Он обернулся. Круг света от стола стал меньше, две свечи погасли. Мрак
еще сгустился, оттого что луна скрылась за чаще наплывавшими теперь
облаками. Мануэль избегал выходить на свет. Еще минуту он стоял
неподвижно, вглядываясь в темноте во что-то наискось от себя. Потом вдруг
зашагал, заскользил белой тенью (поистине собственной тенью) по ближнему к
реке краю поляны, прошел между деревьями, окаймлявшими луг, обогнул угол
лагеря и вскоре опять очутился на краю косы, возле той самой березы,
которая сегодня вечером, когда у него вырвался последний зов, стала опорой
его слабости. Но на сей раз он поспешил мимо, пересек косу, ступая до
странности бесшумно, хотя ничто его к этому не принуждало; ноги его, как у
лунатика, сами обходили камни и любые иные препятствия. Изредка слышалось
лишь нежное позвякиванье шпор. Через некоторое время, выйдя на дорогу,
которая здесь, опоясав луг, вновь подводила к реке, он перешагнул через
колею и пошел рядом, по мягкой траве, приглушавшей звук его шагов даже для
него самого. Освещение все время менялось: то ландшафт вдруг широко
раскрывал глаза в сиянии выплывшего месяца, так что горы на другом берегу
светились серебром, то набежавшая кучка облаков вновь погружала все в
глубокую тьму. Когда граф Мануэль подошел к усадьбе Брандтера, он бесшумно
и без раздумий обогнул мастерскую и каретный сарай, вошел во двор и увидел
прямо перед собой освещенные окна горницы. В глубине двора, с узкой его
стороны, там, где он был замкнут поставленной под прямым углом к дому
пристройкой, к входной двери вела лестница ступенек в десять из нетесаного
камня, как принято повсюду в Штирии. Оттуда, с крыльца, наверное, видно
большую горницу, окна которой выходят на широкую сторону двора.

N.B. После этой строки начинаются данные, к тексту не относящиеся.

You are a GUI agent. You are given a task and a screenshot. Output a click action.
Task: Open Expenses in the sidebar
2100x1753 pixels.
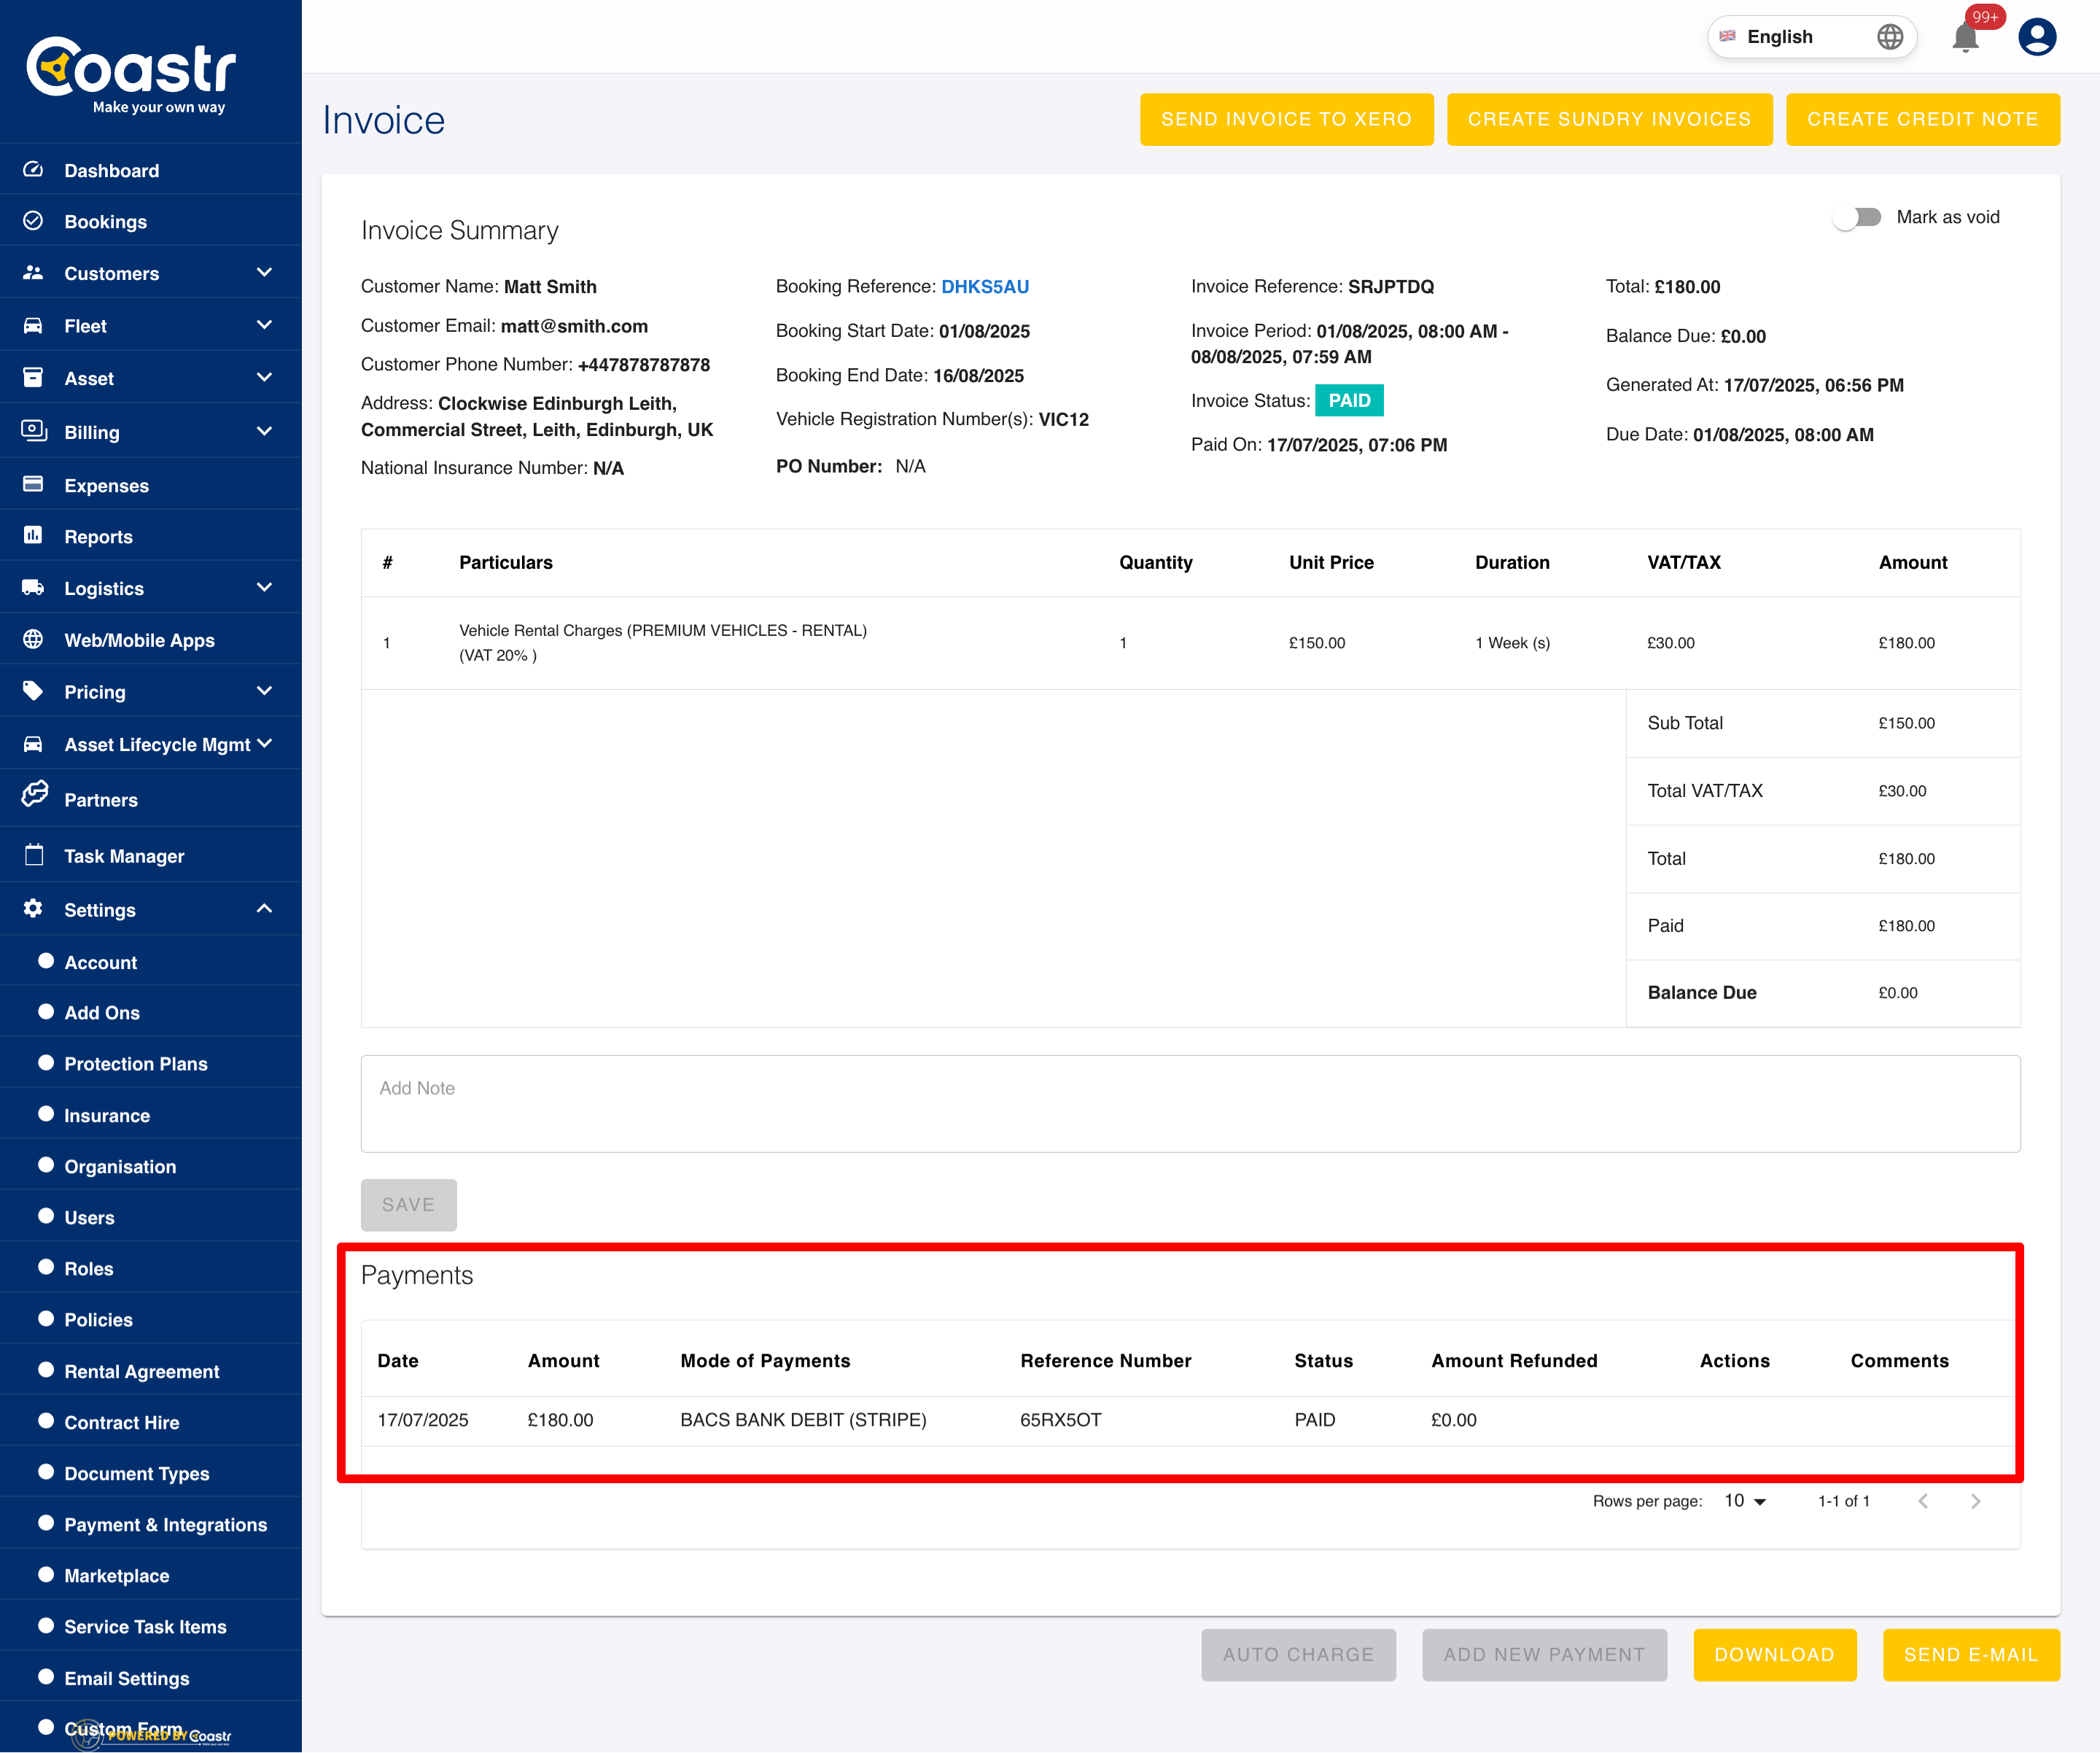click(106, 485)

Так оно и было. Когда граф Мануэль быстро и бесшумно взошел на верхнюю
площадку лестницы и остановился у дверей, он увидел в ближайшее к нему
окно - одно из трех, занавеси на нем были задернуты неплотно - Ханну и
какого-то мужчину, обнимавшего ее за голые плечи. Когда мужчина поднял
голову, явно после долгого поцелуя, граф Мануэль узнал своего эскадронного
трубача.
Он закрыл глаза, они горели, словно под веками их жгло огнем. Ему стало
худо - казалось, он сейчас извергнет свои внутренности. Потом все вокруг
поплыло. Мануэль почувствовал, что теряет равновесие, стал шарить позади
себя рукой и прислонился к двери. Она подалась, петли громко завизжали -
дверь приоткрылась ровно настолько, насколько позволяла наложенная изнутри
цепочка.
Это было последнее, головокружительное падение в глубочайшую шахту
унижения. Было просто невозможно снова открыть глаза. Сейчас парочка
выглянет из окна и увидит его. Впрочем, это уже совершенно безразлично.
Ибо с этой минуты всякая дальнейшая жизнь становилась нелепицей, чистой
насмешкой. С этой минуты бытия больше не было, начиналось небытие.
Наверху, в горнице, заслышав скрип двери, Ханна испуганно вздрогнула,
высвободилась из объятий трубача и стала прислушиваться.